I thought the botanical garden was a little uncomfortable and kind of tiring, but I had no idea what monstrosities were waiting for me on Xiang Shan. The second day started out fine. I was having a particularly good hair day, and I made sure to pack a decent lunch. The bus ride was pleasant and air-conditioned. The walk up the mountain was short, and the bathrooms were clean—a classic environment for a risk-taker and a critical thinker!

“Off you go,” Mr. Moore ordered the class. I sighed and followed our parade of eclectically equipped children off the safety of the cement path and into the sloping mass of thorny bushes and webbed ferns. There were many valiant young men and women who climbed up without worry, and jotted down measurements as they wrapped tape rules around ant-infested bark. I was not one of them.

I don’t recall all of it. From what I can gather, I screamed and cried and was escorted down the hill. The girl I was gripping on to for dear life looked like she wanted to die of embarrassment. The bugs were hissing and bore bright splotches in shades of bright yellow and red and they were Manga-big. I do remember all the different insects blending together, arms twitching and legs grabbing at me, their teeth dripping with venom.

I kind of just sat on a bench at the edge of the forest, for the rest of the morning, away from anything remotely green. Mr. Moore entertained me with a conversation about Murakami, so this part of the trip was not too bad; literature in a classroom without walls.

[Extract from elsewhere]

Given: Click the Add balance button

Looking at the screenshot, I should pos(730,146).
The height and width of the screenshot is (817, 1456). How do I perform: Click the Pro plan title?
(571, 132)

If you asked me if I would do it again, I would answer with most definitely not. If you asked if any other classmates learned anything from the trip, I would say that, for even the most enthusiastic, it was a wake-up call to those deluded souls among us who heretofore had been sheltered from the truth of being real field ecologists, sweaty bug-bitten scientists, working up to their chins in wet and thorny terra incognita. So, obviously, ten out of ten would recommend.